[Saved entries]
-------------------------
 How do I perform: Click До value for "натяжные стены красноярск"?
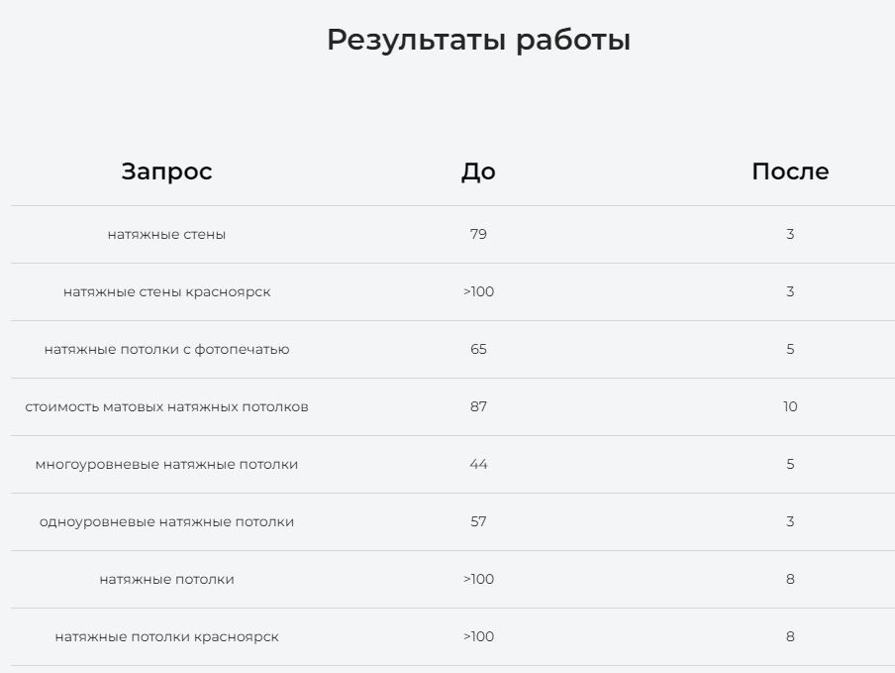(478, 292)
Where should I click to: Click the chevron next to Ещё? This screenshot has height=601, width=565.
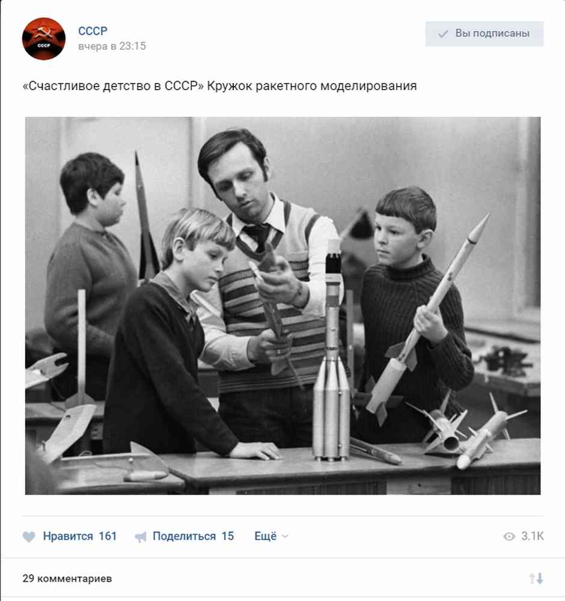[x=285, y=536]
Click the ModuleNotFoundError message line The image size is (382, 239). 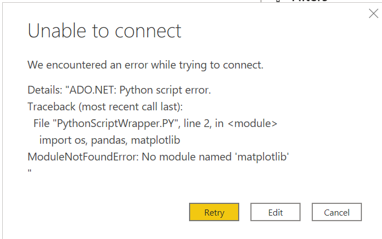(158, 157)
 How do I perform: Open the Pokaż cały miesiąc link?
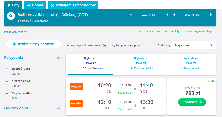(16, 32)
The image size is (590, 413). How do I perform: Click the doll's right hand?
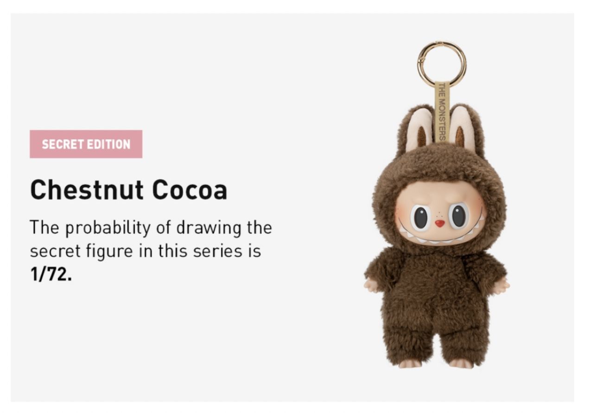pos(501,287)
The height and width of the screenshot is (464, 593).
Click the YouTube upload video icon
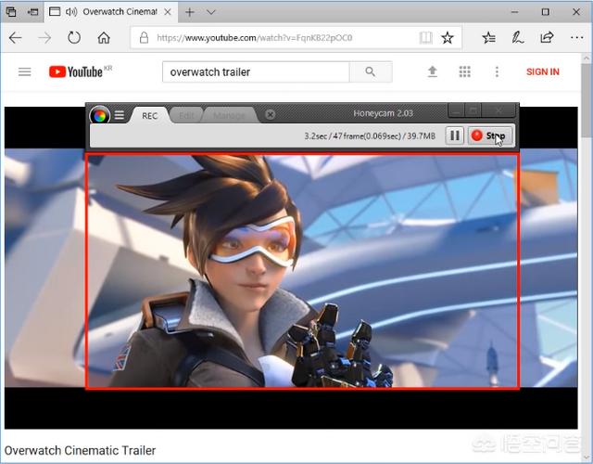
-------------------------
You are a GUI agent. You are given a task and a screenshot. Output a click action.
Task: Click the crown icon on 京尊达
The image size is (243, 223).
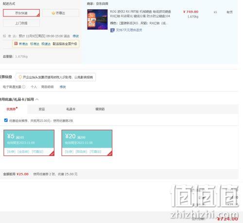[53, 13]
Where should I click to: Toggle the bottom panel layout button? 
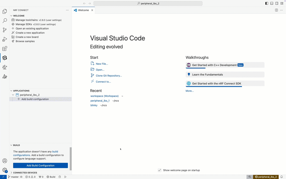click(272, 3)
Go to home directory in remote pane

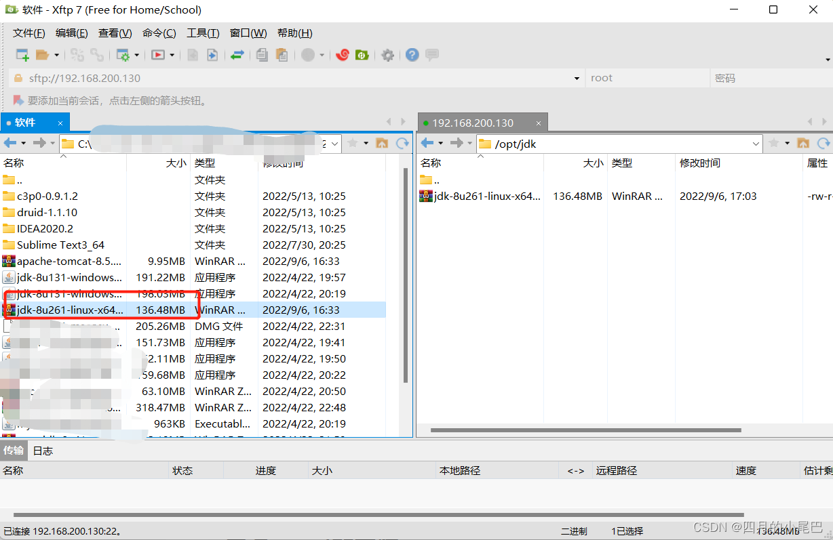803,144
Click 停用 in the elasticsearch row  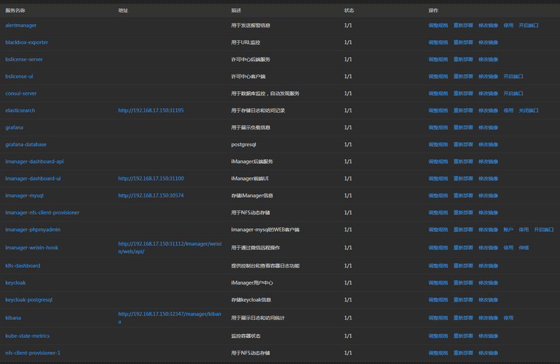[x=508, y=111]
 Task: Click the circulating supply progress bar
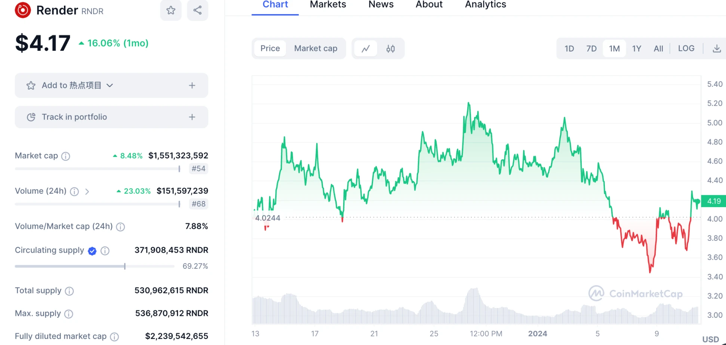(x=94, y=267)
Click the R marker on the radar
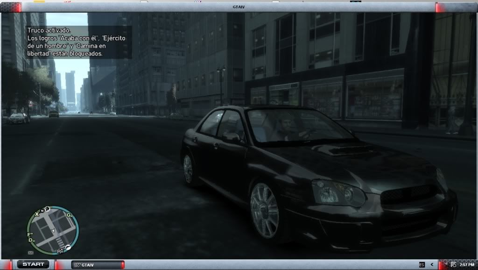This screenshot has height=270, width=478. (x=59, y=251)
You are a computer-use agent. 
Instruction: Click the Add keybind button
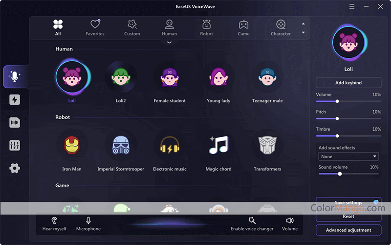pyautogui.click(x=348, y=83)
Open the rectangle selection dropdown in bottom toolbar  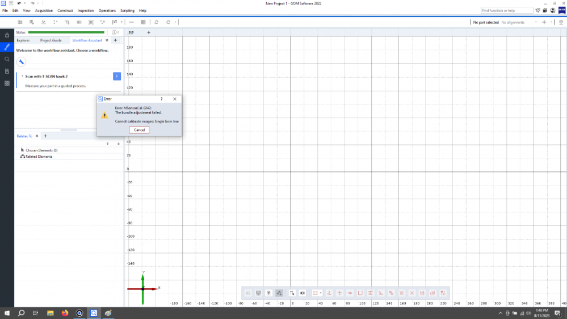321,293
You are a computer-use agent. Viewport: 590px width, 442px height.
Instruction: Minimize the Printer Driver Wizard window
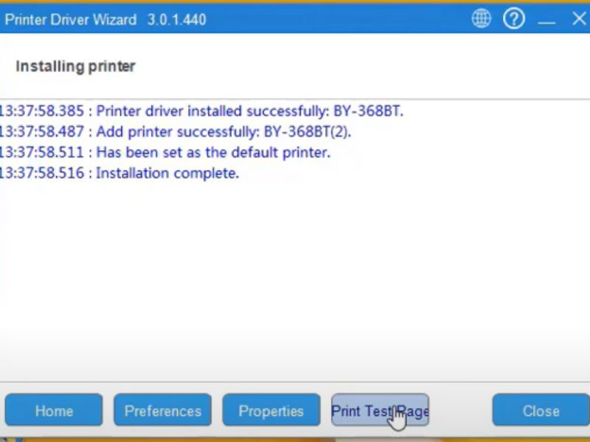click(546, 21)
-------------------------
*EXERCISE GOAL*
Given the entries above, count how many lines include the word "icon"; respond with the number only.

*WRITTEN ANSWER*
2